The map below shows the H+T index for a part of the Sacramento area. Light colors are affordable, dark colors are not. The general pattern is that housing becomes less affordable the further one goes from the urban core, though the pattern is of course complex. Part of Arden-Arcade is unaffordable both because housing is very expensive and it is a transit desert, while other parts are more affordable because housing is less expensive and it is not quite as much of a transit desert.

CNT_sac-HT

The devil is in the details, so I’d encourage you to explore the maps at CNT in more detail to see how this calulation works for specific areas, and how the H only (housing only) map compares to the H+T (housing plus transportation) map. I’ve written a bit about H+T before (Abogo), but it is always worth coming back to these very important concepts.

A lot of what people think about when they think about high costs in dense places are the really dense places, New York, Paris, San Francisco. However, the high costs of those places has as much to do with demand as with density. These places are expensive because so many people want to live there, and with limited housing options, competition drives prices up. In fact, the lower costs of suburban housing can be explained in large part by the far lower demand for such places. Not many people want the suburbs, so there is little competition for housing there, and prices stay lower. This is an oversimplification, but nevertheless true, and one of the perspectives that needs to be considered when looking at housing prices.

Another aspect of this misunderstanding is that many people envision densification as leading inevitably to very dense urban areas, which they associate with poor livability (though others seek out these dense areas), what are sometimes called inner cities, skyscrapers and tenements. Densification can mean intermediate densities, such as houses on smaller lots, multi-family housing, and buildings of moderate height up to five stories. Of course some people don’t like that either, but this is the minimum necessary for a functional transit system. The “new-traditional” format of houses on large suburban lots, or even worse, very large houses on very large exurban lots, cannot support a transit system. In the Sacramento area, midtown is an example of a moderate density place. It has single family homes, but also multi-family houses, apartment complexes, low-rise residential buildings, a good mix of housing types. And it is hardly dense at all, at least in my view.

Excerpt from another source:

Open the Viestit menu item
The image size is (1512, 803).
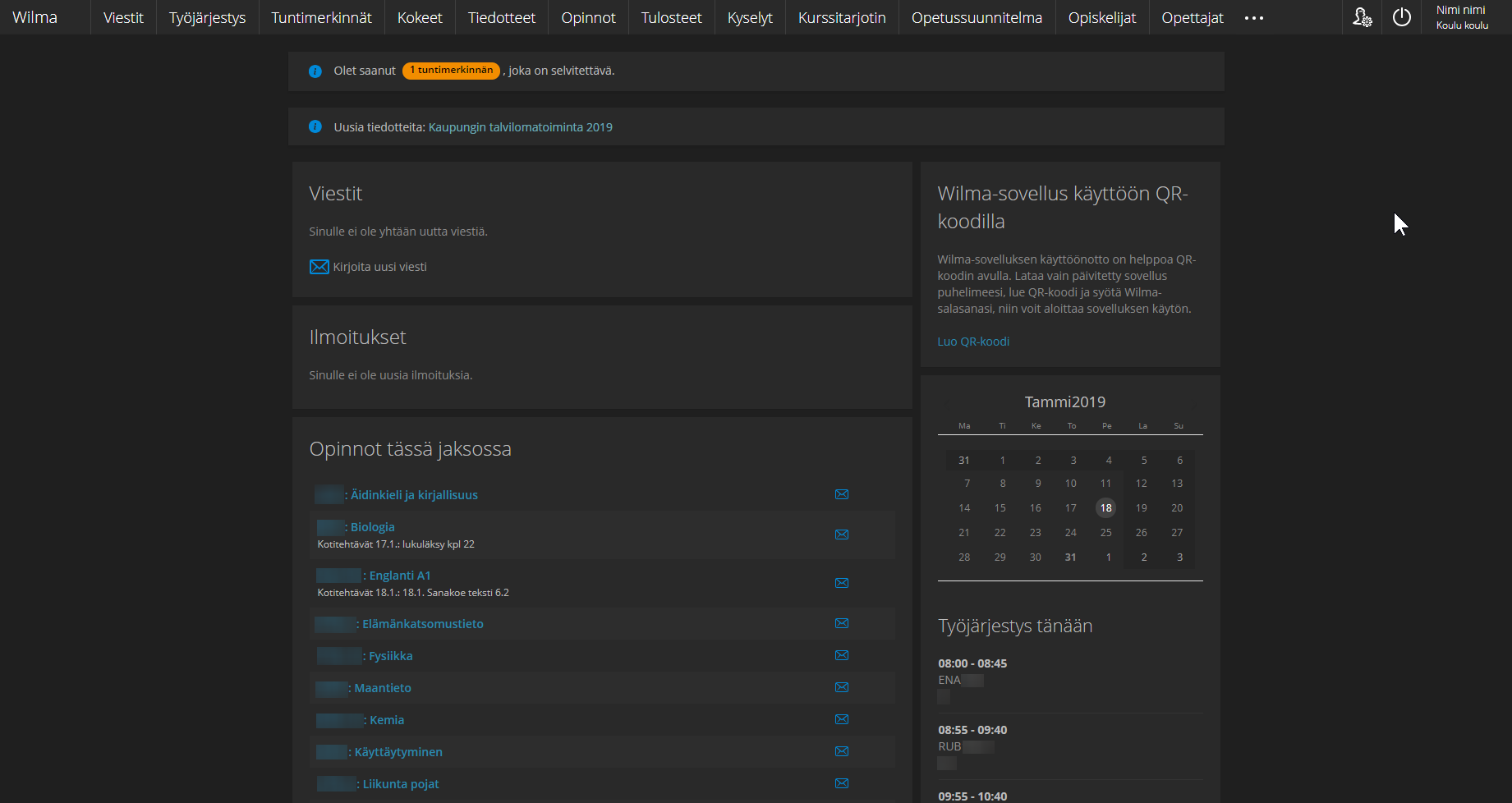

Beyond the direct costs to the invidual homeowner/renter, however, are the costs we pay in sales tax and property tax, as well as fees, to build and maintain infrastructure. Infrastructure in less dense areas costs much more per household, or per square foot of floor space. Everything is longer in the suburbs: power lines, water lines, sewer lines, telephone/cable TV lines, roads, freeways, and most specifically distance to amenities. Everything. So far we have hidden that cost by having everyone pay equally for infrastructure, but if people were charged both for initial construction and maintenance by the amount of infrastructure per household or square foot, people who live in the suburbs would be paying much more for their services. As it should be. In fact, most of the suburbs are financially unsustainable since they can never generate enough sales tax, property tax, or fees to pay for what it really costs. That is in part why the suburbs are falling apart – there simply isn’t enough money to keep them going.

The cost of living in denser areas is less, the cost of living in less dense areas is more.